H.R. 1871 also would require that CBO produce its Long-Term Budget Outlook by July 1 each year. Any additional administrative costs to implement H.R. 1871 would be insignificant, because CBO already carries out similar activities.

H.R. 1871 contains no intergovernmental or private-sector mandates as defined in the Unfunded Mandates Reform Act and would have no impact on the budgets of state, local, or tribal governments.

==Procedural history==
The Baseline Reform Act of 2013 was introduced into the United States House of Representatives on May 8, 2013, by Rep. Rob Woodall (R, GA-7). The bill was referred to the United States House Committee on the Budget. On June 25, 2013, the bill was reported (amended) alongside House Report 113-129.

==Debate and discussion==
Republicans argued that the bill would improve Congress' ability to balance the federal budget. When this and two other budget reform bill were introduced, House Budget Committee Chairman Paul Ryan said that "these reforms are an important step toward restoring fiscal discipline in Washington," arguing that "by improving the budget process, we can get a better handle on our spending problem." Speaking specifically about this bill, Ryan said that "families don't get automatic raises every year. Neither should Washington."

Rep. Louie Gohmert (R-TX), one of the bill's main sponsors, said that "conservatives have advocated for years that there should be no automatic spending increases in any federal department's budget... that has been a trap so when we simply slow the rate of increase, we are accused of making draconian cuts." Gohmert argued that this legislation would make clearer "what is an increase and what is a cut," put the government in the same situation as American families (who do not get automatic increases), and help with the task of getting the debt under control.

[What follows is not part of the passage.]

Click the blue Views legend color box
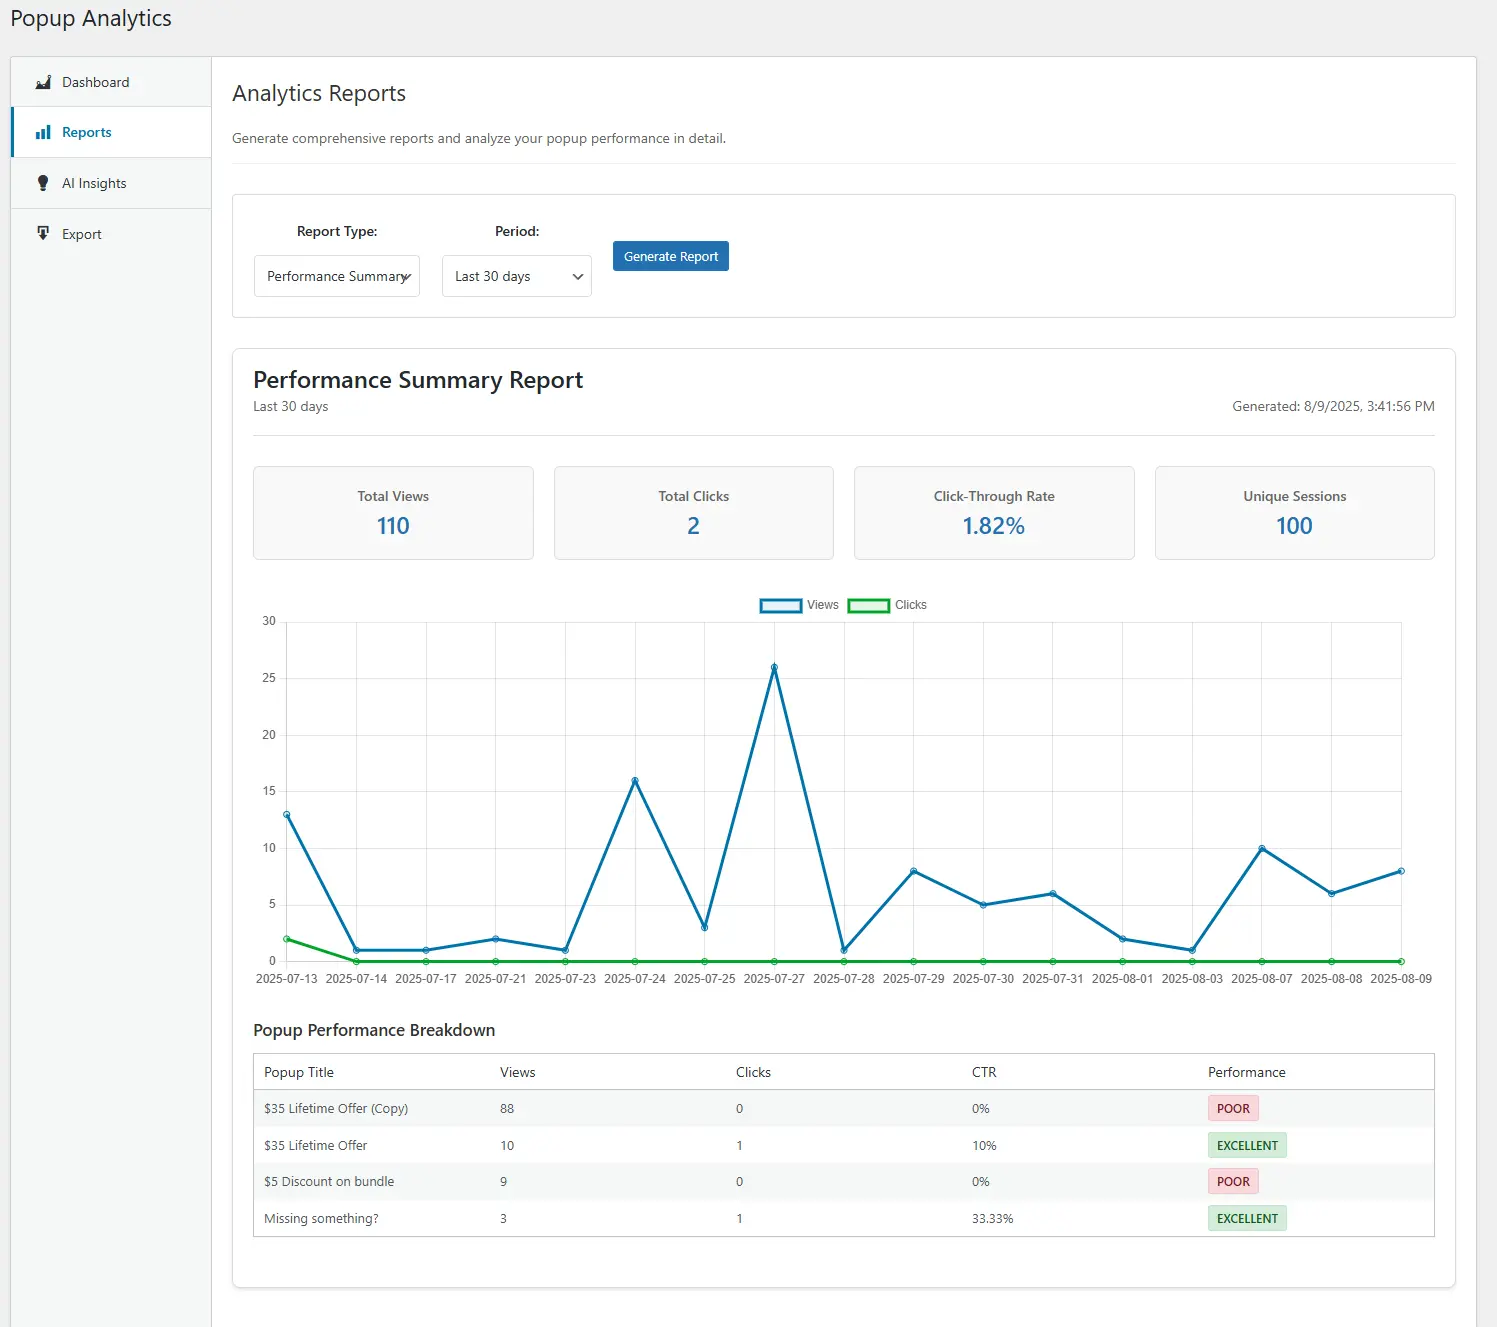 point(780,606)
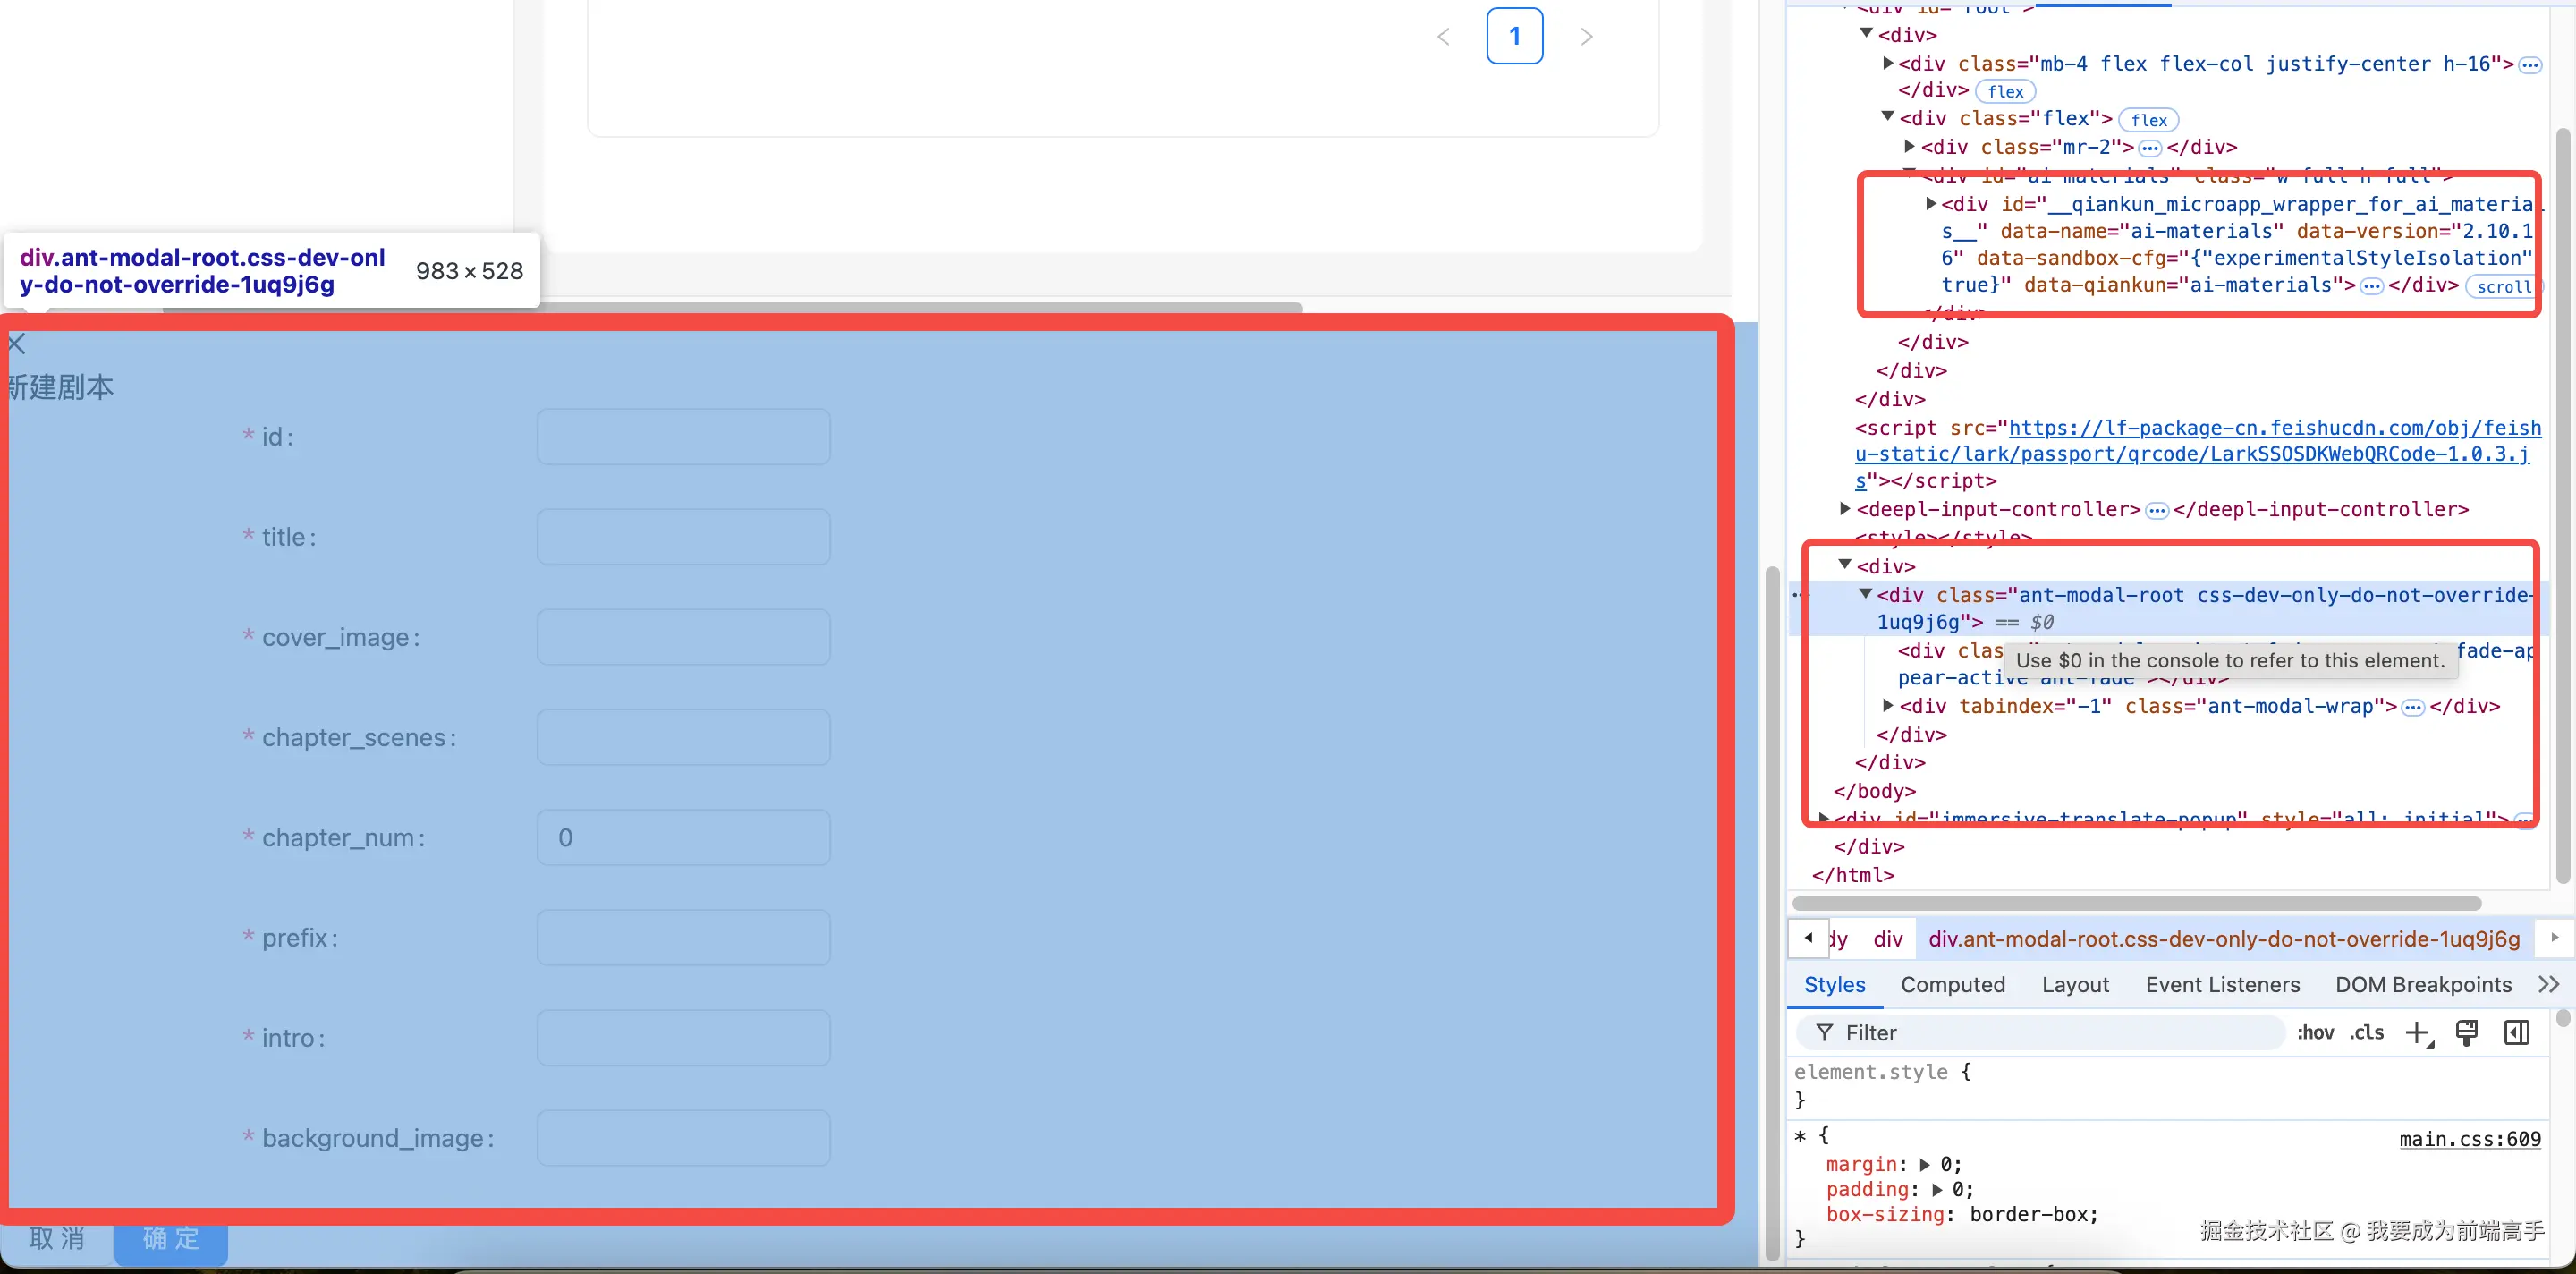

Columnist Bruce Bartlett strongly criticized the bill, calling it an example of "Republican duplicity." Bartlett contends that one of the CBO's necessary assumptions is that "when Congress creates a spending program that its intent is to maintain spending in real terms, adding spending as necessary to compensate for inflation." This bill would instruct the CBO not to take inflation into account, which would cause real spending to "fall by the rate of inflation." According to Bartlett, this legislation would allow Republicans to hold the spending constant on programs they don't like in order to avoid directly cutting them, even as inflation reduces the real spending on that program for them. Bartlett says that Republicans will "let inflation do their dirty work" and that this bill "is part of a long-term effort to eliminate data collection or pervert it so that policy is biased toward Republican priorities."